Quotulatiousness

May 29, 2012

QotD: London slang of the 1930s

Filed under: Britain, History, Quotations — Tags: , , — Nicholas @ 00:02

London slang and dialect seem to change very rapidly. The old London accent described by Dickens and Surtees, with v for w and w for v and so forth, has now vanished utterly. The Cockney accent as we know it seems to have come up in the ‘forties (it is first mentioned in an American book, Herman Melville’s White Jacket), and Cockney is already changing; there are few people now who say ‘fice’ for ‘face’, ‘nawce’ for ‘nice’ and so forth as consistently as they did twenty years ago. The slang changes together with the accent. Twenty-five or thirty years ago, for instance, the ‘rhyming slang’ was all the rage in London. In the ‘rhyming slang’ everything was named by something rhyming with it — a ‘hit or miss’ for a kiss, ‘plates of meat’ for feet, etc. It was so common that it was even reproduced in novels; now it is almost extinct1. Perhaps all the words I have mentioned above will have vanished in another twenty years.

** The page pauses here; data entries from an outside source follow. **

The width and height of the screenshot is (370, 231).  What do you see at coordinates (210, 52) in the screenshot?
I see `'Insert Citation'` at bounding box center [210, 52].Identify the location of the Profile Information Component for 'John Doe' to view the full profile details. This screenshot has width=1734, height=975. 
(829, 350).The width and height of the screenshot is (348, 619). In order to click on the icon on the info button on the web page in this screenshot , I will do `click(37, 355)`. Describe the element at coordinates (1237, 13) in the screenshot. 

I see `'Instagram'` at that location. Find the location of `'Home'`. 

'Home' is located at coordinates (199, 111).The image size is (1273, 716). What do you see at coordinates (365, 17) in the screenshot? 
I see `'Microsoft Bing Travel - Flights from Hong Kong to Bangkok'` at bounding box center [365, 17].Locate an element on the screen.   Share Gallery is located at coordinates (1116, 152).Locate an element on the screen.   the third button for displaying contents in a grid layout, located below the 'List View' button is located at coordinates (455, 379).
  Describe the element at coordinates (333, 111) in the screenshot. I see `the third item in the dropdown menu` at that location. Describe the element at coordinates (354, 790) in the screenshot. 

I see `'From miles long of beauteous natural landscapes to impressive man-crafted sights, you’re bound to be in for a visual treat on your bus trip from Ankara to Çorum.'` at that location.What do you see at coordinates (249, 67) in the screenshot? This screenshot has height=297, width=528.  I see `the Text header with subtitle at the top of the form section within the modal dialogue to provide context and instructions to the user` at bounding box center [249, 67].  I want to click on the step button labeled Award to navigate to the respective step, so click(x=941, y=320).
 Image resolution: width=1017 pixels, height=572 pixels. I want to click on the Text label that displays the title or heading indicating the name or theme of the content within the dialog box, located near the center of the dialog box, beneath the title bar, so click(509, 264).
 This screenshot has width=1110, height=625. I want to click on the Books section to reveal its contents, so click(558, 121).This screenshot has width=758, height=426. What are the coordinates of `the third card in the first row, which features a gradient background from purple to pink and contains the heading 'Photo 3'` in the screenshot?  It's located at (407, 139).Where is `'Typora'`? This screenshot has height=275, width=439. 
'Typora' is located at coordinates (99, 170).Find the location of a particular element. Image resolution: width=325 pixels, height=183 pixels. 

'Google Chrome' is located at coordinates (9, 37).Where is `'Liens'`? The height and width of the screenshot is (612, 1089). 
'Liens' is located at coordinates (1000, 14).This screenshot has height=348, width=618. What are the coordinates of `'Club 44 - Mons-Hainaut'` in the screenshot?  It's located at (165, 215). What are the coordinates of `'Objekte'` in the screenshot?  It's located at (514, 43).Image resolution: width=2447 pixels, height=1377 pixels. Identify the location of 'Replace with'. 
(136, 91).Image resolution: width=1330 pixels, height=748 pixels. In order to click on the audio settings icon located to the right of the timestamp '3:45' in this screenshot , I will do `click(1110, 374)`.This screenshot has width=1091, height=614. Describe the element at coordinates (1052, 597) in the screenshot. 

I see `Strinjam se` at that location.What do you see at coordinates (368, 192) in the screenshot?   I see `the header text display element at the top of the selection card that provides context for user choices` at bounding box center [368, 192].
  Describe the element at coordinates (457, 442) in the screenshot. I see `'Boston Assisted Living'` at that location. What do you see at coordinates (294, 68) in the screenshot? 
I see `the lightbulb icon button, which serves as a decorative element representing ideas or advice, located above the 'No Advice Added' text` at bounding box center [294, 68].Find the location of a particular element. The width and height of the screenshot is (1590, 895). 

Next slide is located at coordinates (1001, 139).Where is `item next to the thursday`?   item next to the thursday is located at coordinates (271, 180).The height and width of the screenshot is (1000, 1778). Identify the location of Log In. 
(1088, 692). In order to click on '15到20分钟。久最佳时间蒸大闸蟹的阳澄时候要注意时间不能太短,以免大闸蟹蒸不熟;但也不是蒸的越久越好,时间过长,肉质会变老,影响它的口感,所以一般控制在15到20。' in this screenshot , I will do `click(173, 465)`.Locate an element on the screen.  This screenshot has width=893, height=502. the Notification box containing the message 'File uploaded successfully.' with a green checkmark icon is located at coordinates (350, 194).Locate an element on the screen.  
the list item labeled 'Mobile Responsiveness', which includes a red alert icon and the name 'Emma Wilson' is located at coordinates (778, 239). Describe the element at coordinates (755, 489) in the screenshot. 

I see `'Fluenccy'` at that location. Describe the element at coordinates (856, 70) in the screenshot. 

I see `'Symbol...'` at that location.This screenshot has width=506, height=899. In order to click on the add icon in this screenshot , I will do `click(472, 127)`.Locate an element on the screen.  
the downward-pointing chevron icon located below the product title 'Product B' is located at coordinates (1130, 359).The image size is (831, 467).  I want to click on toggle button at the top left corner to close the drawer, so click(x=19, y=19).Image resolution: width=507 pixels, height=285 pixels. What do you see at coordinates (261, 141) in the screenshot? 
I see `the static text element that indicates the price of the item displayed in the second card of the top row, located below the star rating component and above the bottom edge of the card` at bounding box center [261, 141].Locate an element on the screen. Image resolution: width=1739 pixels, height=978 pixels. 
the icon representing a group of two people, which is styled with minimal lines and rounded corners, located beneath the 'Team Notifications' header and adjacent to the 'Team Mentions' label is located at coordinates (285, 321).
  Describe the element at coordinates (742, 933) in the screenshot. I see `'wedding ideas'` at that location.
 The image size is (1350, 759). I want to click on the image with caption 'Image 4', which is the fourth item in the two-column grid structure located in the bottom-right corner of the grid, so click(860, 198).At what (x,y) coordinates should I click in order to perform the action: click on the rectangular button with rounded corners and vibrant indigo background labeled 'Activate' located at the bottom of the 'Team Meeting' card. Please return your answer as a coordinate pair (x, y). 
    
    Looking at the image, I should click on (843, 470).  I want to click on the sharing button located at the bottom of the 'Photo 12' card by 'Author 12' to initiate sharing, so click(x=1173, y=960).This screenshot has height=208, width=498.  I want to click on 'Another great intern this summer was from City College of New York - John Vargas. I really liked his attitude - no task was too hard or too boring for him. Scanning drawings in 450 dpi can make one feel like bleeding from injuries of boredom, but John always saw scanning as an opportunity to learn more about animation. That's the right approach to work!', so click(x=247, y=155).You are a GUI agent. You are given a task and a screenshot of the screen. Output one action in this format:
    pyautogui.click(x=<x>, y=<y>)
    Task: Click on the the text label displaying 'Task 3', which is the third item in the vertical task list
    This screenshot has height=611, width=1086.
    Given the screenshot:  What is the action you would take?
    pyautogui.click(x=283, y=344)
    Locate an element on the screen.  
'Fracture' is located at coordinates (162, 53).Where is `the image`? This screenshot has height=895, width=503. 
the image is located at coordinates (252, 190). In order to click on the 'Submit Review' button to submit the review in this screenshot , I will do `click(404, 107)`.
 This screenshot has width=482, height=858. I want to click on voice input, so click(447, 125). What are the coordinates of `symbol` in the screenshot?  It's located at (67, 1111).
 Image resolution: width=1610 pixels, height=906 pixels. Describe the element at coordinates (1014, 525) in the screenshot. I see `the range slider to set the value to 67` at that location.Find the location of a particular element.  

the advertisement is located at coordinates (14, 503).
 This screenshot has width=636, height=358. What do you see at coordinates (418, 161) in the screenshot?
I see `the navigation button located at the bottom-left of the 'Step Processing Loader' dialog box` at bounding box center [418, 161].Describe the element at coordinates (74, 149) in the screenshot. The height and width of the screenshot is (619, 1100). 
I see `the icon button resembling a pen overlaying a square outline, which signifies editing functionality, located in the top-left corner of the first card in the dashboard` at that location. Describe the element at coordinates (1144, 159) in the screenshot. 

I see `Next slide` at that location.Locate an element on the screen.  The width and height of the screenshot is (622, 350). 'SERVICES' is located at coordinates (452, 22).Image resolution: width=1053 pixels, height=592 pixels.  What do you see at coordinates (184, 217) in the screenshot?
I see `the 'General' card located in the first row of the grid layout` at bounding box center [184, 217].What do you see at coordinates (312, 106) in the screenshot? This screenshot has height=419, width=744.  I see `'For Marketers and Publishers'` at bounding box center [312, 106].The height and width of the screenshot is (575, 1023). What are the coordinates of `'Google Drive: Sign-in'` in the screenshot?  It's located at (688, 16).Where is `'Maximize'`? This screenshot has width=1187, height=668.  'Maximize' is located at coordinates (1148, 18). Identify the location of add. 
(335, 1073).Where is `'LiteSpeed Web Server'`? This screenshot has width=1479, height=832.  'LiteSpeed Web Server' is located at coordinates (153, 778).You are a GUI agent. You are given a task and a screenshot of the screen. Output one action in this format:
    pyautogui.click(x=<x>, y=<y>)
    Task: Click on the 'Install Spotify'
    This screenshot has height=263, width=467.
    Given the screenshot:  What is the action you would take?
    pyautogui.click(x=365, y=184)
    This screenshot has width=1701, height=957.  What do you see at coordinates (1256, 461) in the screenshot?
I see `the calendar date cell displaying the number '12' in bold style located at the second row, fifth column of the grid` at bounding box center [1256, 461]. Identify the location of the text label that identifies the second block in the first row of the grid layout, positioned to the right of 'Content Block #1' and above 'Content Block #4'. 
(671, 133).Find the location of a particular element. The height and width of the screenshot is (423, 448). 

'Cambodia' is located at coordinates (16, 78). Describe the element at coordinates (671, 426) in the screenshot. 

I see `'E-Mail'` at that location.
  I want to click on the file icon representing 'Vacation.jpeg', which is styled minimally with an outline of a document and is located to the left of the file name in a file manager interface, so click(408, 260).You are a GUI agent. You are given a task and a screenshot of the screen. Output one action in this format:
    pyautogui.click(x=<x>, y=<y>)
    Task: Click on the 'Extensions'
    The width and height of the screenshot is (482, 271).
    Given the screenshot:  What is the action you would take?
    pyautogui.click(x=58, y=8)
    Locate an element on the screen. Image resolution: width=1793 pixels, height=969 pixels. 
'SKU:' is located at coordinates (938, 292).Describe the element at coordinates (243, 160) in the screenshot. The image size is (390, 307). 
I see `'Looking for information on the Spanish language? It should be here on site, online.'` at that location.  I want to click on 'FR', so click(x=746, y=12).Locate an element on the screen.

The swear words also change — or, at any rate, they are subject to fashions. For example, twenty years ago the London working classes habitually used the word ‘bloody’. Now they have abandoned it utterly, though novelists still represent them as using it. No born Londoner (it is different with people of Scotch or Irish origin) now says ‘bloody’, unless he is a man of some education. The word has, in fact, moved up in the social scale and ceased to be a swear word for the purposes of the working classes. The current London adjective, now tacked on to every noun, is ‘fucking’. No doubt in time ‘fucking’, like ‘bloody’, will find its way into the drawing-room and be replaced by some other word.

1. It survives in certain abbreviations, such as ‘use your twopenny’ or ‘use your head.’ ‘Twopenny’ is arrived at like this: head — loaf of bread — twopenny loaf — twopenny

George Orwell, Down and Out in Paris and London, 1933.